Tips of the Week for Couples

  • "Words are an instrument to heal or wound, to connect or separate."

Try to think about the words you use with your partner this week. Do they heal or wound, connect or separate?

  • I tell couples that a thousand paper cuts can kill an intimate relationship or marriage meaning that many small hurts, over time, destroy feelings of intimacy and connection.

Pay attention to how often you do things to hurt your partner that's similar to "paper cuts" and try to decrease them.

  • I often see in my office that when one person is nasty, critical or angry, the other person either stops talking and shuts down or becomes defensive.

None of these behaviors help partners to communicate effectively. Try to eliminate them in the weeks ahead.

  • According to Dr. Harville Hendrix, we all have unmet needs from our childhood and look to our partner to met those needs and help us heal and grow.

When we are most frustrated or upset with our partner, it's usually because he/she is not meeting one of those unmet needs from childhood. The next time this happens, pause and try to figure out what is the underlying cause of your negative reaction. Do you remember feeling like this when you were a child? Share this with your partner to increase his/her empathy for your experiences.

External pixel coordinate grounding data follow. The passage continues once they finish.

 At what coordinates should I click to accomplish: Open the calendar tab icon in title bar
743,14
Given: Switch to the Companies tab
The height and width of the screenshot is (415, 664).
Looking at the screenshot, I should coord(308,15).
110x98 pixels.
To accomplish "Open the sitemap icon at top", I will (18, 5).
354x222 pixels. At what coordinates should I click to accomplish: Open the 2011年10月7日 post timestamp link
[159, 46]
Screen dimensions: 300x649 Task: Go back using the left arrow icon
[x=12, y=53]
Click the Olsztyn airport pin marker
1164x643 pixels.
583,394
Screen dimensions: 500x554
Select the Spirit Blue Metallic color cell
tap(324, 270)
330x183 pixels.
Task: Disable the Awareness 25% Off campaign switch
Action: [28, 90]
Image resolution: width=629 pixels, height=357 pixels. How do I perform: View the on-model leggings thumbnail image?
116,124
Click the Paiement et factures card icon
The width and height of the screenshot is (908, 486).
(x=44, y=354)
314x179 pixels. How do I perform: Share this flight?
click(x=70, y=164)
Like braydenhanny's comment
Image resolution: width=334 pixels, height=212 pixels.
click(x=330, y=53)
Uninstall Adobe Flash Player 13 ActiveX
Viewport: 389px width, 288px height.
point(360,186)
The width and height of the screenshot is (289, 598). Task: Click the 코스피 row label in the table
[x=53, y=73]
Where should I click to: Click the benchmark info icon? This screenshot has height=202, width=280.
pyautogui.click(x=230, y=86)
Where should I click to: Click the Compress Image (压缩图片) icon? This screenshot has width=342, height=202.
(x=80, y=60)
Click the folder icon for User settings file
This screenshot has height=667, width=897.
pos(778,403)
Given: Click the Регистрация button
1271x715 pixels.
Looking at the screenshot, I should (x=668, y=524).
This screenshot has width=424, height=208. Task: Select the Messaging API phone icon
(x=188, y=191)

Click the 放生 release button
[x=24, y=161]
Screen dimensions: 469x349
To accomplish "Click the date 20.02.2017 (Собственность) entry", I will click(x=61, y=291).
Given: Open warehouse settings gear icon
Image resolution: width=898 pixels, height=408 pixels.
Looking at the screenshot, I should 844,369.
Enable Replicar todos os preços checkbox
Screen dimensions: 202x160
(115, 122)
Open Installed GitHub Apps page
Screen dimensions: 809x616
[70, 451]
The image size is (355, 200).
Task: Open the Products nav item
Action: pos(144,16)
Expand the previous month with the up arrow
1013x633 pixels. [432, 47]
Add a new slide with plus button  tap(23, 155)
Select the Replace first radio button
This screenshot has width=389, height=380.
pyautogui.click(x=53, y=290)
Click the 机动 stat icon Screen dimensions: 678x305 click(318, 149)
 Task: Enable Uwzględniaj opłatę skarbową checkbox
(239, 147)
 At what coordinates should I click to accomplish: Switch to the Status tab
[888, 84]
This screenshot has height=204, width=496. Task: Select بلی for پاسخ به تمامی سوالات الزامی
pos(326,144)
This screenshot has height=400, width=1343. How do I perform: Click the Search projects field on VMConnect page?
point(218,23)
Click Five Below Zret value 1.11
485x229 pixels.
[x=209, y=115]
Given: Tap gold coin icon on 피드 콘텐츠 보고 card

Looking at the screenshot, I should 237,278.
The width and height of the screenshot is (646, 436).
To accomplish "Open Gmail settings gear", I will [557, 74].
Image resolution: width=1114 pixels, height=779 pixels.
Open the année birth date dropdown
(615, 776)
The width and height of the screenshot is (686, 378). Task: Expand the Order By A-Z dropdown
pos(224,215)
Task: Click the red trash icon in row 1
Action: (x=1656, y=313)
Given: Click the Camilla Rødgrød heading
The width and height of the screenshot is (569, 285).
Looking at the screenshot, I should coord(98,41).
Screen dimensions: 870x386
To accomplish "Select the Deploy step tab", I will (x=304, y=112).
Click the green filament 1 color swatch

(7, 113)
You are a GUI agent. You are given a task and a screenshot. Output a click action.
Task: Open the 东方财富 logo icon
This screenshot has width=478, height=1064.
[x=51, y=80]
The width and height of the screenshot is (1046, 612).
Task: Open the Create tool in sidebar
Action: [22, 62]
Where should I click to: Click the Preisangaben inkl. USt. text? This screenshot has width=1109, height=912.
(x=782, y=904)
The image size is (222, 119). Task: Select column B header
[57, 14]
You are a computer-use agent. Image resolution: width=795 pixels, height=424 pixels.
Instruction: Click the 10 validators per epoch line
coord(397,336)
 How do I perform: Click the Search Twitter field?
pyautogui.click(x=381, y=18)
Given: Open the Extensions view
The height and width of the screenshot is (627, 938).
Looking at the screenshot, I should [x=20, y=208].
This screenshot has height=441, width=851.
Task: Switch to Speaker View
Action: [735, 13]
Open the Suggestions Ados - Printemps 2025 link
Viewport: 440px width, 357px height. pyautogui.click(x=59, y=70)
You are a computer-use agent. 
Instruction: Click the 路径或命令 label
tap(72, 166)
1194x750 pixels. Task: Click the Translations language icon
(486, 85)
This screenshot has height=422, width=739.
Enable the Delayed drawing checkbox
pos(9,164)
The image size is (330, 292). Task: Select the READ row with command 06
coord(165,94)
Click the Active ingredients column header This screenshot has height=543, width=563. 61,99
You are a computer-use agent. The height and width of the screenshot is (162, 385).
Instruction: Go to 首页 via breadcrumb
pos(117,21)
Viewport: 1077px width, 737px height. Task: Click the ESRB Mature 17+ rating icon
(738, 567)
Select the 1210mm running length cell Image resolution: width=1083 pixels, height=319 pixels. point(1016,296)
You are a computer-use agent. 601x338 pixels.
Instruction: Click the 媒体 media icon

  • Every day this week ask yourself:

What can I do today to love my partner the way he/she wants and needs to be loved? And then do it!

  • People often dwell on the past or worry about the future.

Try to be present and enjoy the moment when you are with your partner this week.

  • In Imago couples therapy, I ask both partners to remember that what you most want from your partner is often the hardest for him/her to give or do and what your partner most wants from you is often the hardest for you to give or do.

Try to be clear about what your needs are and patient with your partner if you see he/she is trying to meet your needs.

  • "Sometimes when people try to stay in (a marriage) with unresolved issues, they begin to shut down. It's like you see them dying."

Comment from Carol Grant Nuismer in AARP Magazine May/June 2011. If there are unresolved issues in your relationship and you are dying slowly, talk to your partner about whatever is bothering you. Consider couples therapy if you cannot resolve it on your own.

  • If you cannot improve your relationship or marriage on your own, seek professional help.

I think Imago Relationship Therapy is the best approach for working with couples. You can find a certified Imago therapist near you by visiting www.gettingtheloveyouwant.com.